Palazzo Filomarino
Sec. XIII-XVIII
Il 26 luglio 1256 fu ultimato il castello, fatto costruire dal feudatario di Palo, il cavaliere francese Amerigo Savarini, detto “Il Cipriota”. Era stato eretto a maggiore difesa dell’abitato, che circa novant’anni prima era stato già fortificato dai Normanni con mura e porte. Il fortilizio si elevava, in cima al colle, ed era munito di doppia cortina di mura, con merli e feritoie, di quattro torri quadrate angolari, e di fossati. Era possente e inespugnabile, tanto che nel 1349 resse a numerosi assalti dell’esercito ungherese, rinfoltito da agguerriti fanti bitontini. Nel 1400, il castello fu definito “Il falcone di queste contrade”. Dopo il dominio dei milanesi Sforza, dalla metà del 1400 al 1557, anno della morta della regina Bona Sforza, l’erede Filippo II re di Spagna, vendette Palo al figlio del viceré Don Garzia di Toledo, ed in seguito il feudo passò di mano a diversi acquirenti, finché nel 1617 fu acquistato all’asta dal nobile napoletano Tommaso Filomarino, principe di Rocca d’Aspide. Fu nel 1622, che il Feudo di Palo fu assegnato in dote da Tommaso alla propria figlia Isabella Filomarino, sposa del conte di Conversano, Giangirolamo II Acquaviva d’Aragona. Iniziò così il dominio su Palo dei Conti di Conversano, protrattosi fino al 1774, quando, con una transazione, il feudo fu assegnato al nobile napoletano Giambattista Filomarino, duca di Perdifumo e principe di Rocca d’Aspide.

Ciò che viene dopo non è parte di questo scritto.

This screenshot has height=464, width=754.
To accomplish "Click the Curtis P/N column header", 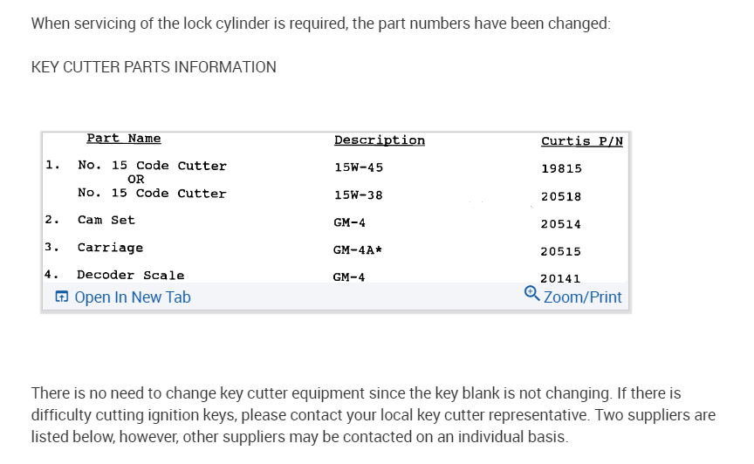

E fu proprio Giambattista a voler connotare, urbanisticamente e architettonicamente, il borgo di Palo, facendo edificare, tra il 1786 e il 1798, sul “Largo del Castello”, un maestoso palazzo, incorporando avanzi architettonici del glorioso maniero svevo, ormai decadente. L’edificio è in stile neoclassico, che richiama il Vanvitelli. Ha un prospetto principale di notevole altezza, con due ordini di paraste doriche sovrapposte e un portale d’ingresso con arco a tutto sesto, sormontato dallo stemma dei Filomarino. Ai lati, sul davanti, due corpi di fabbrica di forma quadrata, mentre sul retro solo uno, che sembrano riprodurre le torri angolari del preesistente castello. Nel 1806 fu decretata l’abolizione della feudalità nel Regno di Napoli. Giambattista morì a Napoli nel 1810 all’età di sessantatré anni e gli successe il figlio Giacomo. Attorno alla metà del 1800, il palazzo, a causa di debiti dei proprietari, fu venduto all’asta a privati. Ma il Palazzo, con la sua bellezza ed imponenza, da allora è rimasto a simboleggiare la severità e il rigore di un Potere Civile, esattore e repressore sì, ma a volte anche magnanimo e generoso, nei confronti dei suoi “vassalli” cittadini, che, in memoria di un passato da preservare, non mancano di nominarlo, ancor oggi, il “Palazzo del Principe”.